Ziel der Aufgabe |
Gib bitte die Zeilen von der Zeile mit "Task: Click the Shopify logo icon" bis zum Ende der Einträge wortgetreu aus, beide Enden eingeschlossen. Lass die Bilder in deiner Antwort weg.

[Einträge aus einer Sammlung]
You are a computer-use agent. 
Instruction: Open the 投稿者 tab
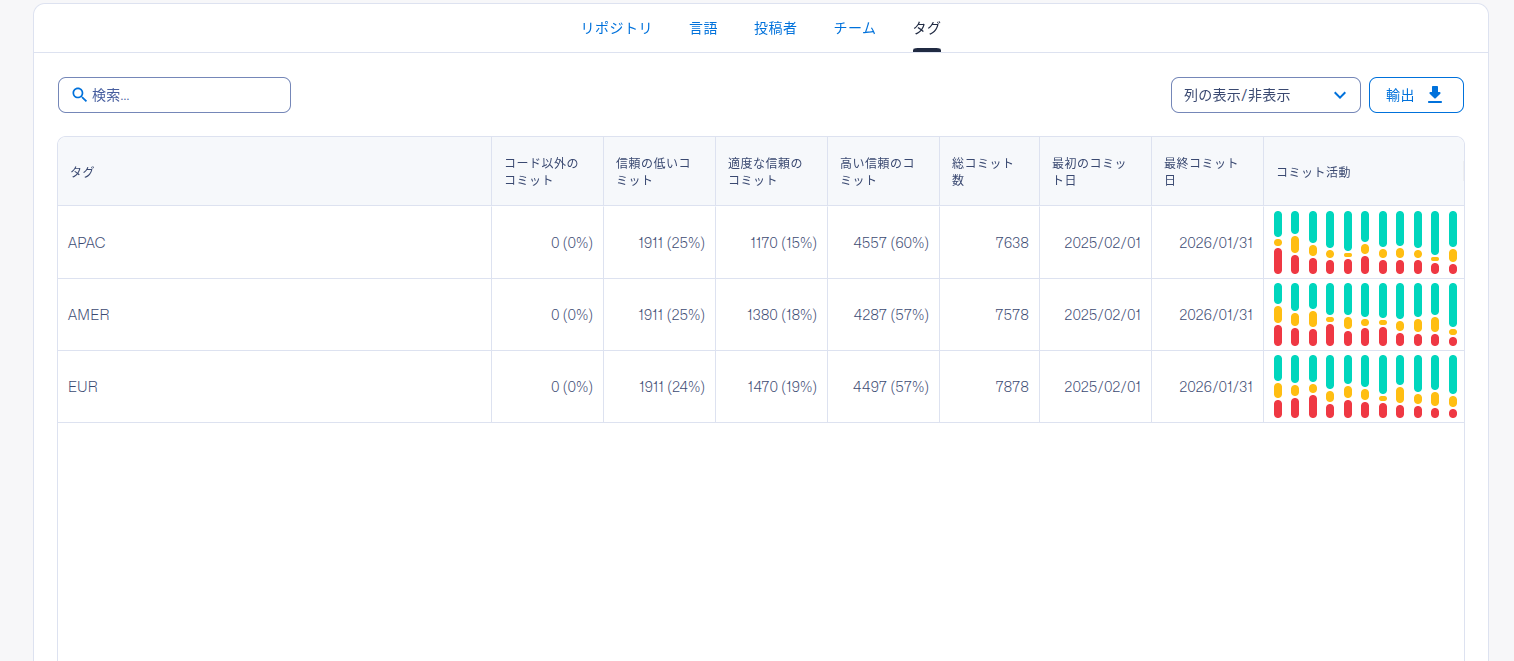[775, 28]
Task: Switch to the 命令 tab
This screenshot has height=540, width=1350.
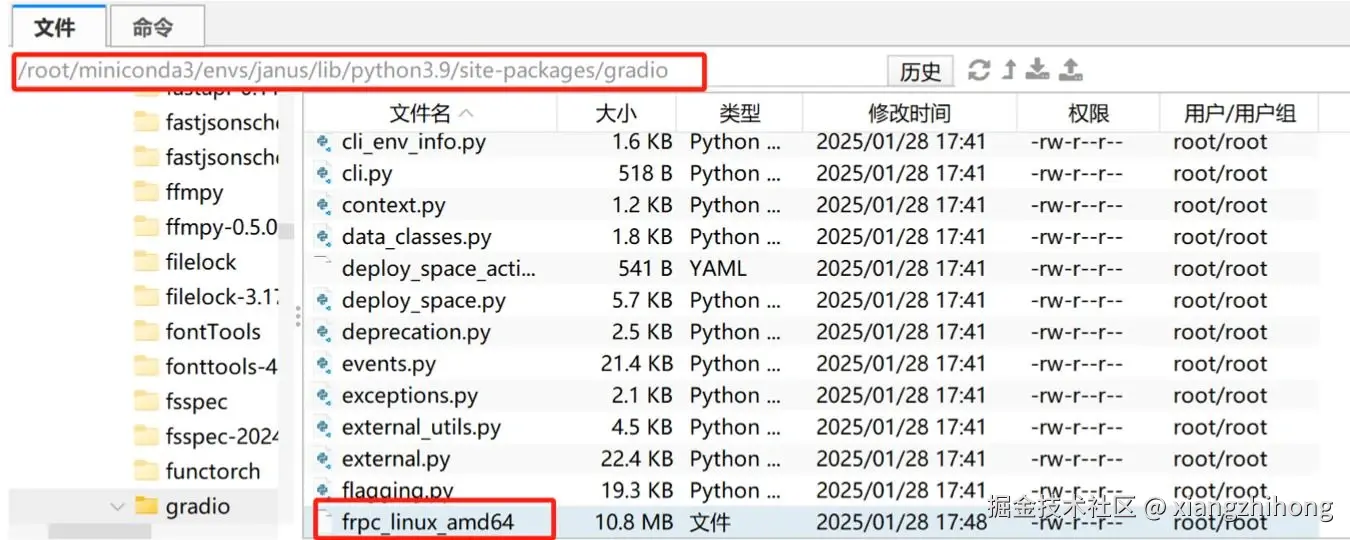Action: [x=153, y=27]
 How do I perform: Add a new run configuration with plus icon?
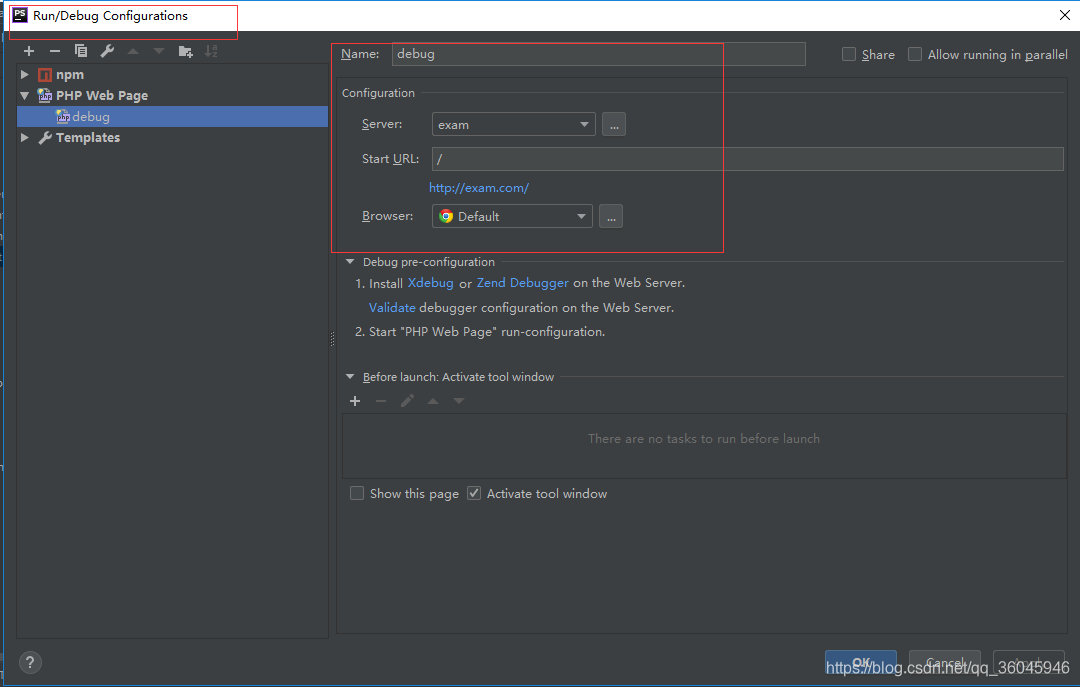pos(28,50)
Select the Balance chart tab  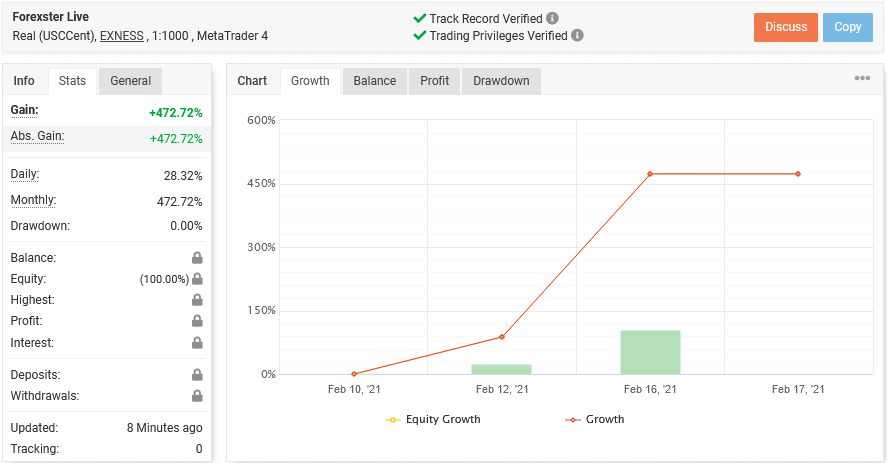374,81
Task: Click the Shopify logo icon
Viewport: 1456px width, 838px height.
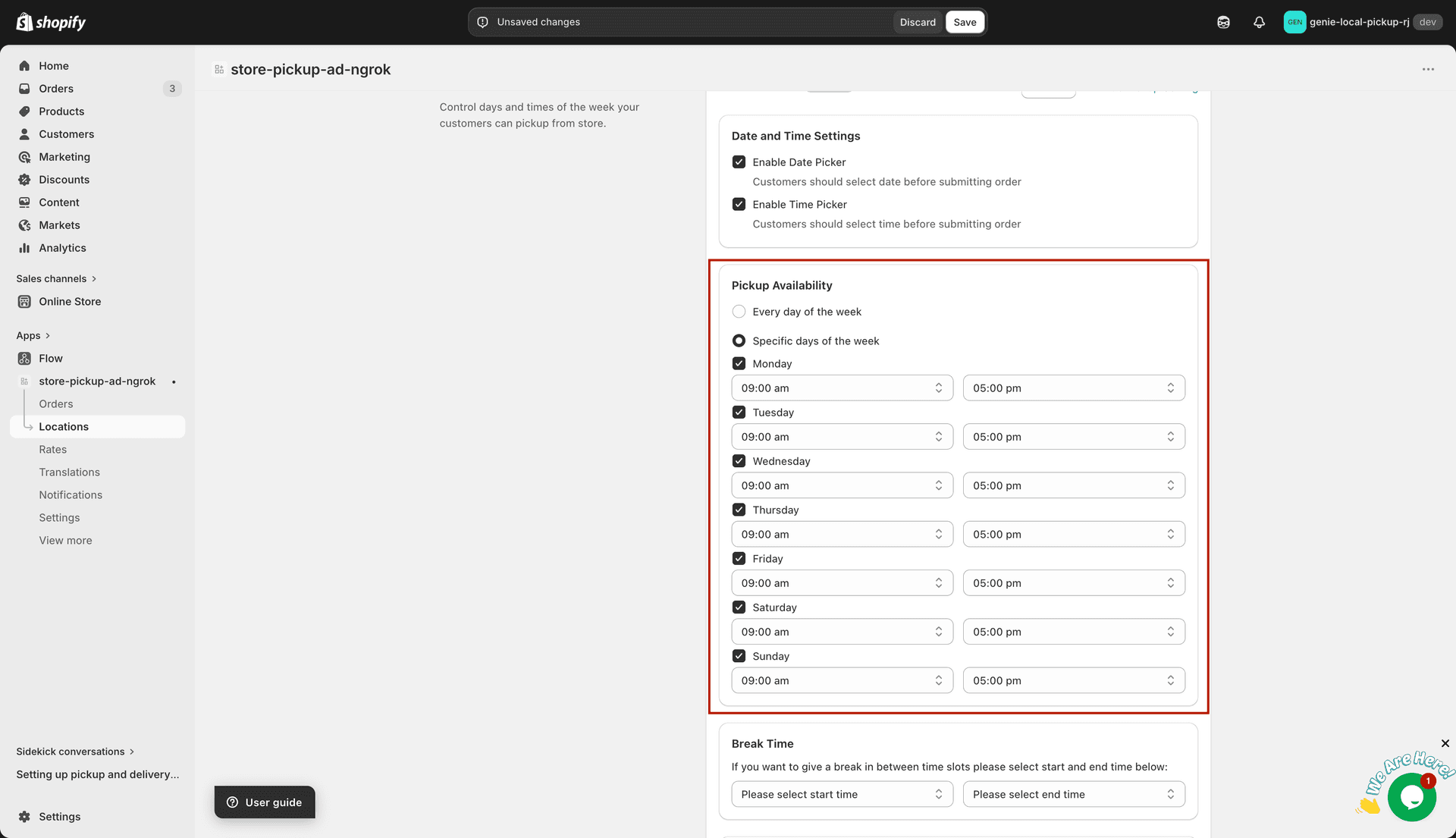Action: tap(25, 22)
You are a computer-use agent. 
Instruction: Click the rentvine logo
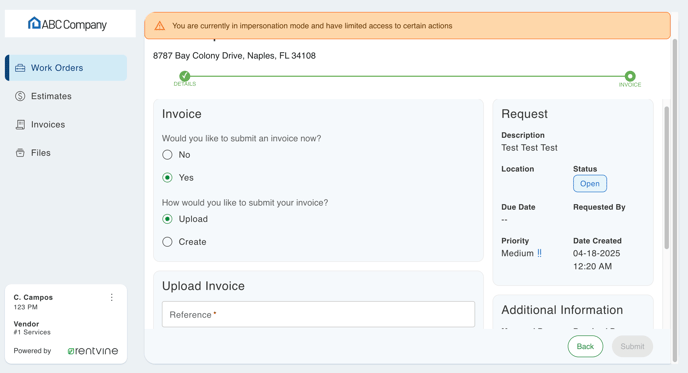(x=93, y=351)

Ausgabe der Übung |
Task: Click the Shopify logo icon
Viewport: 1456px width, 838px height.
Action: tap(25, 22)
You are a computer-use agent. 
Instruction: Click the rentvine logo
(x=93, y=351)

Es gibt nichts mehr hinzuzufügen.